Louis Creed jumped, almost screamed, and then laughed. Louis Creed saltó, casi gritó y luego se echó a reír. It was simply one of those psychological cold-pockets people sometimes passed through – no more, no less. Era simplemente uno de esos bolsillos fríos psicológicos por los que a veces pasa la gente, ni más ni menos. A momentary fugue. Una fuga momentánea. They happened, that was all. Ocurrieron, eso fue todo. What had Scrooge said to the ghost of Jacob Marley? ¿Qué le había dicho Scrooge al fantasma de Jacob Marley? You may be no more than an underdone bit of potato. Puede que no seas más que una patata poco hecha. There's more gravy than grave to you. Hay más salsa que tumba para ti. And that was more correct – physiologically as well as psychologically – than Charles Dickens had probably known. Y eso era más correcto, tanto fisiológica como psicológicamente, de lo que Charles Dickens probablemente supo. There were no ghosts, at least not in his experience. No había fantasmas, al menos no en su experiencia. He had pronounced two dozen people dead in his career and had never once felt the passage of a soul. Había declarado muertas a dos docenas de personas en su carrera y nunca había sentido el paso de un alma.
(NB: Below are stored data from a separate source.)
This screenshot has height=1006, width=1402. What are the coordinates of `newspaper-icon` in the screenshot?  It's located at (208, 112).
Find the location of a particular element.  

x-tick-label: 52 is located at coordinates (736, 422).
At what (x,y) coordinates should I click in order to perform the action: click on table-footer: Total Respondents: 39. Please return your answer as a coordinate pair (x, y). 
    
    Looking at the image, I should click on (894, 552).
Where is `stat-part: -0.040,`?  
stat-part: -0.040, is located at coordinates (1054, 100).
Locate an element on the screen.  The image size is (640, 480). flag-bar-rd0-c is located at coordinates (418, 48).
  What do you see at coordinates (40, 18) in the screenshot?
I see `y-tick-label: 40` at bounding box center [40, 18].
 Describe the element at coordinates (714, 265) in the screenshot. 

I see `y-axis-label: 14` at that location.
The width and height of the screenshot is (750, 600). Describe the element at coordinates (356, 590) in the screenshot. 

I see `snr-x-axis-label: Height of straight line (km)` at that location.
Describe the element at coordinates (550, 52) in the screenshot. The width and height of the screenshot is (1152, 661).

He took Gage into his room and laid him in his crib. Llevó a Gage a su habitación y lo acostó en su cuna. As he pulled the blanket up over his son, though, a shudder twisted up his back and he thought suddenly of his Uncle Frank's showroom. Sin embargo, mientras cubría a su hijo con la manta, un escalofrío le recorrió la espalda y de repente pensó en la sala de exposición de su tío Frank. No new cars there, no televisions with all the modern features, no dishwashers with glass fronts so you could watch the magical sudsing action. No hay autos nuevos allí, no hay televisores con todas las características modernas, no hay lavavajillas con frentes de vidrio para que puedas ver la acción mágica de la espuma. Only boxes with their lids up, a carefully hidden spotlight over each. Sólo cajas con sus tapas levantadas, un foco cuidadosamente escondido sobre cada una. His mother's brother was an undertaker. El hermano de su madre era un empresario de pompas fúnebres.

Good God, what gave you the horrors? Buen Dios, ¿qué te dio los horrores? Let it go! ¡Déjalo ir! Dump it! ¡Arrojarlo!

He kissed his son and went down to listen to Ellie tell about her first day at big kids' school. Besó a su hijo y bajó a escuchar a Ellie contarle sobre su primer día en la escuela de niños grandes.